About this exercise:
In the records below, find the line with "This screenshot has width=1568, height=733."; retype that line and all the following lines through the end, exactly, and add nothing.
┌──
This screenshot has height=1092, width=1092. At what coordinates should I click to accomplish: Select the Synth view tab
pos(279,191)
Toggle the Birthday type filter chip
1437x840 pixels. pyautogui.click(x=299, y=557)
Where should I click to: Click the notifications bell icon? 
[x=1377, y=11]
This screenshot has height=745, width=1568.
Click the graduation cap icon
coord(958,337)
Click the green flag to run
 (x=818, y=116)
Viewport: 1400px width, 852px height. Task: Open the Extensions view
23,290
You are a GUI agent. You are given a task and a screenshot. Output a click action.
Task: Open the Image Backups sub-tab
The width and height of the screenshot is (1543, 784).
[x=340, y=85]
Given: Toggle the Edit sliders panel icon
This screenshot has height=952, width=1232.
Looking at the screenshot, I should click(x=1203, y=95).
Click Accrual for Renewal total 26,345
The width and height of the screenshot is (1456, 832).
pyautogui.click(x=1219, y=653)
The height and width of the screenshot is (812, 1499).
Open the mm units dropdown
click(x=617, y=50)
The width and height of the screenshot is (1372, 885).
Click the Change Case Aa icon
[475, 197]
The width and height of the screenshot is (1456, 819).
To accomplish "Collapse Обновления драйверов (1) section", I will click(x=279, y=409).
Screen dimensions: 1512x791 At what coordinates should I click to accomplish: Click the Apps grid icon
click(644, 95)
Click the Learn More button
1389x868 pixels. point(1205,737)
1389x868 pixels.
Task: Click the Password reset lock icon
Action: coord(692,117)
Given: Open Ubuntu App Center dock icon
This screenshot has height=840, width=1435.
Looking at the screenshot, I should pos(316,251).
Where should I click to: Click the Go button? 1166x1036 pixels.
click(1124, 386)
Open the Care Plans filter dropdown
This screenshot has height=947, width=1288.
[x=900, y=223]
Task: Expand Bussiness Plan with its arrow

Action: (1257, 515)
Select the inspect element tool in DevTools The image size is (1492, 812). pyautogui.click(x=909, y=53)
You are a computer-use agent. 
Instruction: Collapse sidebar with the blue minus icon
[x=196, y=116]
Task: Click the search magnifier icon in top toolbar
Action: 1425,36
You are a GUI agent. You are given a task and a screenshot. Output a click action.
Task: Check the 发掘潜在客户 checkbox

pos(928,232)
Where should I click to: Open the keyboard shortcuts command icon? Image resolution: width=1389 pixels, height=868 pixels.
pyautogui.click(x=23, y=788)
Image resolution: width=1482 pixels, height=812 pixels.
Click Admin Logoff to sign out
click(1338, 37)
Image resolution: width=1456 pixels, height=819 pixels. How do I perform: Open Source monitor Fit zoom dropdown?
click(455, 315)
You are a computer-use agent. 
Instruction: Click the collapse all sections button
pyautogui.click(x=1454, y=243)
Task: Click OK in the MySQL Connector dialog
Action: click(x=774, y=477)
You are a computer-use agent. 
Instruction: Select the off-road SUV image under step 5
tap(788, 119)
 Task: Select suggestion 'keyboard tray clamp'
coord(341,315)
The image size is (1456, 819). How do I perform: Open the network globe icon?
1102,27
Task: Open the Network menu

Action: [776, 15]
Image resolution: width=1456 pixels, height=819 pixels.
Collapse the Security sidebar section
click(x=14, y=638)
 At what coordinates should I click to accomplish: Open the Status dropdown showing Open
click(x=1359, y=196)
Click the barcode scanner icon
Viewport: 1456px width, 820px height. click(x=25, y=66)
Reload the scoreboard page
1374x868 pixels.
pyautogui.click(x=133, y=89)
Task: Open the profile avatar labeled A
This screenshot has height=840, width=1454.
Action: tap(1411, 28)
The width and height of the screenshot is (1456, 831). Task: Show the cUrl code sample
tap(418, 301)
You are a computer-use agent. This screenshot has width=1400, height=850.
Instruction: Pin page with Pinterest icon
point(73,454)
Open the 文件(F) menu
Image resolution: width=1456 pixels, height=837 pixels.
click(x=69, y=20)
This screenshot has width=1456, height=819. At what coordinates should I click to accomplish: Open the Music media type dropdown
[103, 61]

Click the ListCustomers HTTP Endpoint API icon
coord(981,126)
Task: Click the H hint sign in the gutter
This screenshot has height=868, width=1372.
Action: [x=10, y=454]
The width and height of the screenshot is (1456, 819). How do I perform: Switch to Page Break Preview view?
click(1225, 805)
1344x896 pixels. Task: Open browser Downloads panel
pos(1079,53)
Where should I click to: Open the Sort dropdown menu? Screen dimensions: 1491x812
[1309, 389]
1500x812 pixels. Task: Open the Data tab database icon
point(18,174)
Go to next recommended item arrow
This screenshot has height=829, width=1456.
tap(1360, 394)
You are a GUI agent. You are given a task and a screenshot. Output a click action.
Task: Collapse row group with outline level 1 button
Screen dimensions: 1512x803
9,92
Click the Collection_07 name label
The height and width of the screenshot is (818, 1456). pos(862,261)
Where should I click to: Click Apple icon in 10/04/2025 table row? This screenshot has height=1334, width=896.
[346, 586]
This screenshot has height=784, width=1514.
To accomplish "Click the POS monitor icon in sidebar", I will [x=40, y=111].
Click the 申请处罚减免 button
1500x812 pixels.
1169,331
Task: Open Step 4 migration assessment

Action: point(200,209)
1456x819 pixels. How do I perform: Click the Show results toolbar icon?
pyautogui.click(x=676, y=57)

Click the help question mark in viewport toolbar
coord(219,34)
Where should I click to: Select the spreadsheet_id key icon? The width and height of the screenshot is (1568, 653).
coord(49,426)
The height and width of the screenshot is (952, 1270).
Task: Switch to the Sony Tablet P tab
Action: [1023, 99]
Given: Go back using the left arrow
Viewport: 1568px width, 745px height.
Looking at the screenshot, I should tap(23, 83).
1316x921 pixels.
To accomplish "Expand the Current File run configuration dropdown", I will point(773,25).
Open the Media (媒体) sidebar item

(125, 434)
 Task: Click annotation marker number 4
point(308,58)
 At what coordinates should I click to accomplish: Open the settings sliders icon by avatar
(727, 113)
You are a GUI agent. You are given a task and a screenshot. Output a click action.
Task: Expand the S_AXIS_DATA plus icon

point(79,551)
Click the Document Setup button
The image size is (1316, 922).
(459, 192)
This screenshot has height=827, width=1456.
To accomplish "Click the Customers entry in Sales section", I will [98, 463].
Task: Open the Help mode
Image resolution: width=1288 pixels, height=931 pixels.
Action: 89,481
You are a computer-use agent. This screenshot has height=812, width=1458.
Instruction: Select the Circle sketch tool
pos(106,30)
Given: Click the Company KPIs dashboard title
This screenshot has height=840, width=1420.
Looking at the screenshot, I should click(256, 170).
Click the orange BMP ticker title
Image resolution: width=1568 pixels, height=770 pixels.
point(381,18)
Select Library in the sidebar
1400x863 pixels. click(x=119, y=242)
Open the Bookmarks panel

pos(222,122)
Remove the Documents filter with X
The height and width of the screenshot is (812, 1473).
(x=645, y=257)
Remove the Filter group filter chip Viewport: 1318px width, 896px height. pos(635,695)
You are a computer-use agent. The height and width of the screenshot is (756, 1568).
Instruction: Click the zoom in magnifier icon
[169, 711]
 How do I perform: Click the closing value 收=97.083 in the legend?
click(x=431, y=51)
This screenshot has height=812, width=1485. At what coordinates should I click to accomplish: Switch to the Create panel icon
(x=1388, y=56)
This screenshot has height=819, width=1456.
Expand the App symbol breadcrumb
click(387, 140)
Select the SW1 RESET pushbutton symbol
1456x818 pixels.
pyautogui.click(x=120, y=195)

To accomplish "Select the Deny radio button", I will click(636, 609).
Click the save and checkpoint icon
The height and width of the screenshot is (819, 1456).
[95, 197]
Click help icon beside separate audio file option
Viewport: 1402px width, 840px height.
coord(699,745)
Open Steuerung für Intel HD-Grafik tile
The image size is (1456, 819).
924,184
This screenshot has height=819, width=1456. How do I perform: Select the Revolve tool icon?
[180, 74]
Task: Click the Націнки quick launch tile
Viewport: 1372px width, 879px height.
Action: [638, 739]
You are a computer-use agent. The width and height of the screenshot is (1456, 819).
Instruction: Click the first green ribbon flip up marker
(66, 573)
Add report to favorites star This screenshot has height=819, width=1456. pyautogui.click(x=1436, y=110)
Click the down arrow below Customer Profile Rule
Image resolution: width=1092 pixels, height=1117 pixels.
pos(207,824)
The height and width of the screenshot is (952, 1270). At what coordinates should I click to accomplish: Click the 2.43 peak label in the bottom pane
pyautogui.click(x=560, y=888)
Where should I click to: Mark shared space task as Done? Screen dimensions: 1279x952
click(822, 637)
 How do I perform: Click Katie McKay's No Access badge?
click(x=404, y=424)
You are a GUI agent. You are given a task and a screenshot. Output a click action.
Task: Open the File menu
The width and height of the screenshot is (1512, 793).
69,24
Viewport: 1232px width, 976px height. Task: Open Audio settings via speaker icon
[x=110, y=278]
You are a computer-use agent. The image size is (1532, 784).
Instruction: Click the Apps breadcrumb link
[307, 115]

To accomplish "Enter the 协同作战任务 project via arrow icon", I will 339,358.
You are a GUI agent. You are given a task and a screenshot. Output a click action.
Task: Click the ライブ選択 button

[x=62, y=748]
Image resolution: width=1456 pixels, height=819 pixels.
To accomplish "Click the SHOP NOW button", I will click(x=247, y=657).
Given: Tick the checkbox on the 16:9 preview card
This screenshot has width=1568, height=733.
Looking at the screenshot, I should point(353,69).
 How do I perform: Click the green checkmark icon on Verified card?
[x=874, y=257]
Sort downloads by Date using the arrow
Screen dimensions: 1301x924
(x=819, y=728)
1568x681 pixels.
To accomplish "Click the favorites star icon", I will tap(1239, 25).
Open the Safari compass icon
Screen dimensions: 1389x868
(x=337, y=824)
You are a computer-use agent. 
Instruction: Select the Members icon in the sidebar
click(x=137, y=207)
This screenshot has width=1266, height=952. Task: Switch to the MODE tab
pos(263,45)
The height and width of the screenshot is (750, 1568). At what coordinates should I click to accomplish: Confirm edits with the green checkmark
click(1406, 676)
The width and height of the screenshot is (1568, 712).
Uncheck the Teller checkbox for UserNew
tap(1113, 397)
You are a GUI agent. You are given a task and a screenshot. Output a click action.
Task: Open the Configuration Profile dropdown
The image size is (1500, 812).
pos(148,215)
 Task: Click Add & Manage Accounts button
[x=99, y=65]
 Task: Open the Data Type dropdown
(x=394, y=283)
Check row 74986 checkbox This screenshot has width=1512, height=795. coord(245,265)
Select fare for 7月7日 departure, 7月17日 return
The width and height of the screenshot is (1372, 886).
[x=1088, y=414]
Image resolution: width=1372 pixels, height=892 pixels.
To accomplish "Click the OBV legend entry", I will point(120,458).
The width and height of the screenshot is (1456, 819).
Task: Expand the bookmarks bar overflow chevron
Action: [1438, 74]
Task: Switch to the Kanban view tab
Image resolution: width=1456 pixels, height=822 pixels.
└──
Response:
This screenshot has width=1568, height=733.
Looking at the screenshot, I should point(353,69).
 How do I perform: Click the green checkmark icon on Verified card?
[x=874, y=257]
Sort downloads by Date using the arrow
Screen dimensions: 1301x924
(x=819, y=728)
1568x681 pixels.
To accomplish "Click the favorites star icon", I will tap(1239, 25).
Open the Safari compass icon
Screen dimensions: 1389x868
(x=337, y=824)
You are a computer-use agent. 
Instruction: Select the Members icon in the sidebar
click(x=137, y=207)
This screenshot has width=1266, height=952. Task: Switch to the MODE tab
pos(263,45)
The height and width of the screenshot is (750, 1568). At what coordinates should I click to accomplish: Confirm edits with the green checkmark
click(1406, 676)
The width and height of the screenshot is (1568, 712).
Uncheck the Teller checkbox for UserNew
tap(1113, 397)
You are a GUI agent. You are given a task and a screenshot. Output a click action.
Task: Open the Configuration Profile dropdown
The image size is (1500, 812).
pos(148,215)
 Task: Click Add & Manage Accounts button
[x=99, y=65]
 Task: Open the Data Type dropdown
(x=394, y=283)
Check row 74986 checkbox This screenshot has width=1512, height=795. coord(245,265)
Select fare for 7月7日 departure, 7月17日 return
The width and height of the screenshot is (1372, 886).
[x=1088, y=414]
Image resolution: width=1372 pixels, height=892 pixels.
To accomplish "Click the OBV legend entry", I will point(120,458).
The width and height of the screenshot is (1456, 819).
Task: Expand the bookmarks bar overflow chevron
Action: [1438, 74]
Task: Switch to the Kanban view tab
Image resolution: width=1456 pixels, height=822 pixels.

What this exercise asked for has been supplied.